> **TO BE DONE**
Copy out the lines word for word, from the first line through the line containing "click(x=279, y=770)".

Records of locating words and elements
+ + +

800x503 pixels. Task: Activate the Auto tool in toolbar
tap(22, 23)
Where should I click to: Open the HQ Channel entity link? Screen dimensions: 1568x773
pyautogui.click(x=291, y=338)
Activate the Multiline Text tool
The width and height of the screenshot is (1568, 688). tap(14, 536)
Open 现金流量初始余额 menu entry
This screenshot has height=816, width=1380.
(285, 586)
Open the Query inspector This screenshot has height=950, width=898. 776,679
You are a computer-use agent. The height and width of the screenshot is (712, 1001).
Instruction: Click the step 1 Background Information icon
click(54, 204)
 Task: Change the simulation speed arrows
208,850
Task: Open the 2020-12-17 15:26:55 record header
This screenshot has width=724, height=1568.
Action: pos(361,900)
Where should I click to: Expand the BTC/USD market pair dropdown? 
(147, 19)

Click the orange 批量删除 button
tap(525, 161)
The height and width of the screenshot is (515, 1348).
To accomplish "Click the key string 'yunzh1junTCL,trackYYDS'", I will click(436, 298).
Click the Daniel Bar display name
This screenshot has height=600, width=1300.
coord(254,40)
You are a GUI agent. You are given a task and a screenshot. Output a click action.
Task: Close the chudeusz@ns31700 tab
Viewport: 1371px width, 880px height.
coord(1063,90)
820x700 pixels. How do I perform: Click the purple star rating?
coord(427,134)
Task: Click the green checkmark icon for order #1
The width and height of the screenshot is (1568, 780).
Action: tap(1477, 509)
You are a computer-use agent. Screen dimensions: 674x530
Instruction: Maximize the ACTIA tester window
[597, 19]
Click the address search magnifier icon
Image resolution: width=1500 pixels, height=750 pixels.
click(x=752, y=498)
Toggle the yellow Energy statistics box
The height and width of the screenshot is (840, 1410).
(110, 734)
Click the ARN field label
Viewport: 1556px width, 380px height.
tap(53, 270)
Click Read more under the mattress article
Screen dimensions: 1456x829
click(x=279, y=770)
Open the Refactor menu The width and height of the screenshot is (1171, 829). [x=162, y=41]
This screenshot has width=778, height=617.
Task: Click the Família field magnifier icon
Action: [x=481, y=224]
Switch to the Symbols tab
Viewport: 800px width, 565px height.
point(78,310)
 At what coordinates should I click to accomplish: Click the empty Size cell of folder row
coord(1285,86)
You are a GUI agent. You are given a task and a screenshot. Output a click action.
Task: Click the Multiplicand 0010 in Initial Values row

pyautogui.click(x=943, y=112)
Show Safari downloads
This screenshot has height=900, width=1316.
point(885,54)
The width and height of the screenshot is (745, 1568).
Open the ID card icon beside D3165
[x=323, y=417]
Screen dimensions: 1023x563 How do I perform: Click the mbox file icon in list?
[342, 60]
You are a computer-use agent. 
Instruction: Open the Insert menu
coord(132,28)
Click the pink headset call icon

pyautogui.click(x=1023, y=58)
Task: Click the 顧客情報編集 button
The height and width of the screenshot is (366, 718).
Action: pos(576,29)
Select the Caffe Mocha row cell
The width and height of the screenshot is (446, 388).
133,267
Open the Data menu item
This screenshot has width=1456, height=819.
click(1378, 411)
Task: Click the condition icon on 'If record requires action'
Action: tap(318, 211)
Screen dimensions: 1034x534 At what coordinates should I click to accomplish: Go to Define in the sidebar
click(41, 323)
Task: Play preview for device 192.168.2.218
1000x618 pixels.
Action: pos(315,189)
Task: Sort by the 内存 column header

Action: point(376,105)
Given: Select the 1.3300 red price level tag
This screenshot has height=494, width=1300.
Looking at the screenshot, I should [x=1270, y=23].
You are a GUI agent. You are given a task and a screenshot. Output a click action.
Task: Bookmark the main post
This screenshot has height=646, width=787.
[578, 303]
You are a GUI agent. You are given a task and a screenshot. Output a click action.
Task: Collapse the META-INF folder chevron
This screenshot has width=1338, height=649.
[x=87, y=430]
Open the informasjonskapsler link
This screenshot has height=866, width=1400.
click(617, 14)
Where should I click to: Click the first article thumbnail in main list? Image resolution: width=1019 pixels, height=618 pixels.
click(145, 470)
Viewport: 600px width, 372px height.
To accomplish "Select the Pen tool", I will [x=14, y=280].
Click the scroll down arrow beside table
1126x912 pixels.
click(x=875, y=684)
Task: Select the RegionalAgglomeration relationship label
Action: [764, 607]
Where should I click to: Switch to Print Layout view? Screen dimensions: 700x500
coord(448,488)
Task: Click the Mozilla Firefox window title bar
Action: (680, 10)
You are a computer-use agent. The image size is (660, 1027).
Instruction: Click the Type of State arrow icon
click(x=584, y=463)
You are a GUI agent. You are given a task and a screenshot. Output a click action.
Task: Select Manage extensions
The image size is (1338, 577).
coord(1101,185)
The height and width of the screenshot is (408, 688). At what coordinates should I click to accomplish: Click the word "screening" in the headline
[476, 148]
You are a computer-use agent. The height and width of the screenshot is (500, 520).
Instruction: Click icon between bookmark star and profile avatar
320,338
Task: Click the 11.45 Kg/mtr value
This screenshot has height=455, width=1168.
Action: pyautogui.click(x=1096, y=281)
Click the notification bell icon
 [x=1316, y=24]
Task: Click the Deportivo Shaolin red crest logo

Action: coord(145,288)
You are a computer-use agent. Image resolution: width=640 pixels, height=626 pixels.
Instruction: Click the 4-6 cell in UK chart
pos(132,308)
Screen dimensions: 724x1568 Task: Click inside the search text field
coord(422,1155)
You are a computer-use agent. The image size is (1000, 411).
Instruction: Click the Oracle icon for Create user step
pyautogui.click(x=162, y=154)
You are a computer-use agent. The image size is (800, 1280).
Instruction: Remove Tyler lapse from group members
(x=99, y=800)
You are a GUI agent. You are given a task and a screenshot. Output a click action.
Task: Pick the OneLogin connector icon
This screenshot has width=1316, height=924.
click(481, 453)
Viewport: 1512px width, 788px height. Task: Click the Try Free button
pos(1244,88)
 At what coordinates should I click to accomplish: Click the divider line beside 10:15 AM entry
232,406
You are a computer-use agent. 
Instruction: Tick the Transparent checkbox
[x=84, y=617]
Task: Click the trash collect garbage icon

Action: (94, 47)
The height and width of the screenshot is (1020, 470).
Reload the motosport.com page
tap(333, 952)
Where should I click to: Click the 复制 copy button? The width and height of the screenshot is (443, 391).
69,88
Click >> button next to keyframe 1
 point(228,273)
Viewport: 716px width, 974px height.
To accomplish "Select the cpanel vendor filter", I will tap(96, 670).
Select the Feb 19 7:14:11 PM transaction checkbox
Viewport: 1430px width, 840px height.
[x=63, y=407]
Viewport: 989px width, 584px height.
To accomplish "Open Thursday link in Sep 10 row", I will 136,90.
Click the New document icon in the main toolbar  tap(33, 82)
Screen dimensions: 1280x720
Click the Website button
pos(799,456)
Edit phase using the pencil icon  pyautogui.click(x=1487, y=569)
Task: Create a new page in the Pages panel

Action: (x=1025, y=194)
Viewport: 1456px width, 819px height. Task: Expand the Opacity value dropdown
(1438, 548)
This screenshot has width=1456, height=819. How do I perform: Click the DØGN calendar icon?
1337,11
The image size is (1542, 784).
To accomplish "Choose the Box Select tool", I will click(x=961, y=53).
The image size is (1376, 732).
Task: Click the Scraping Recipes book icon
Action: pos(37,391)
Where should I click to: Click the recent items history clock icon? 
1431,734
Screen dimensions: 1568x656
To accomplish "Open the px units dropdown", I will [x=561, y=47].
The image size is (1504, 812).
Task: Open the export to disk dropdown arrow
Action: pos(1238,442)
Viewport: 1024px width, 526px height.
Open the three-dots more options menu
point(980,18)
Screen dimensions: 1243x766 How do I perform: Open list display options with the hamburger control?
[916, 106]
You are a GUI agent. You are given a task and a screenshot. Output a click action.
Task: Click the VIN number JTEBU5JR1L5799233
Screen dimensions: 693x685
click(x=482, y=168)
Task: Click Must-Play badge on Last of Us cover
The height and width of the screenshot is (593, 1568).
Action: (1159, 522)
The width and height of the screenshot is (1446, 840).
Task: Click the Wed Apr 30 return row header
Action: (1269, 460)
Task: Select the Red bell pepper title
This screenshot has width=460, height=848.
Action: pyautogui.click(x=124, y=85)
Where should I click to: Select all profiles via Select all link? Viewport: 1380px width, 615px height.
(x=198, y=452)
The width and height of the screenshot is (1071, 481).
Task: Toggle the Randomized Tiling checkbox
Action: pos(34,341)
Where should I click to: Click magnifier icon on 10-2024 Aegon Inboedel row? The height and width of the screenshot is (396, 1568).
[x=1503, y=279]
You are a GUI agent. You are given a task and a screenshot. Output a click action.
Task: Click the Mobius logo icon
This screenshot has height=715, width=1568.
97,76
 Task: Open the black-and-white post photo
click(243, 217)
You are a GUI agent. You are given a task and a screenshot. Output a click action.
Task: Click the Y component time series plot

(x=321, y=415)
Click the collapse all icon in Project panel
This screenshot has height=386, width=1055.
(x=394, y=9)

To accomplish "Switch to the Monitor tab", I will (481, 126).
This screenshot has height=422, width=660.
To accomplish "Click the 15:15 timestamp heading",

+ + +

> **CORRECT RESPONSE**
800x503 pixels. Task: Activate the Auto tool in toolbar
tap(22, 23)
Where should I click to: Open the HQ Channel entity link? Screen dimensions: 1568x773
pyautogui.click(x=291, y=338)
Activate the Multiline Text tool
The width and height of the screenshot is (1568, 688). tap(14, 536)
Open 现金流量初始余额 menu entry
This screenshot has height=816, width=1380.
(285, 586)
Open the Query inspector This screenshot has height=950, width=898. 776,679
You are a computer-use agent. The height and width of the screenshot is (712, 1001).
Instruction: Click the step 1 Background Information icon
click(54, 204)
 Task: Change the simulation speed arrows
208,850
Task: Open the 2020-12-17 15:26:55 record header
This screenshot has width=724, height=1568.
Action: pos(361,900)
Where should I click to: Expand the BTC/USD market pair dropdown? 
(147, 19)

Click the orange 批量删除 button
tap(525, 161)
The height and width of the screenshot is (515, 1348).
To accomplish "Click the key string 'yunzh1junTCL,trackYYDS'", I will click(436, 298).
Click the Daniel Bar display name
This screenshot has height=600, width=1300.
coord(254,40)
You are a GUI agent. You are given a task and a screenshot. Output a click action.
Task: Close the chudeusz@ns31700 tab
Viewport: 1371px width, 880px height.
coord(1063,90)
820x700 pixels. How do I perform: Click the purple star rating?
coord(427,134)
Task: Click the green checkmark icon for order #1
The width and height of the screenshot is (1568, 780).
Action: tap(1477, 509)
You are a computer-use agent. Screen dimensions: 674x530
Instruction: Maximize the ACTIA tester window
[597, 19]
Click the address search magnifier icon
Image resolution: width=1500 pixels, height=750 pixels.
click(x=752, y=498)
Toggle the yellow Energy statistics box
The height and width of the screenshot is (840, 1410).
(110, 734)
Click the ARN field label
Viewport: 1556px width, 380px height.
tap(53, 270)
Click Read more under the mattress article
Screen dimensions: 1456x829
click(x=279, y=770)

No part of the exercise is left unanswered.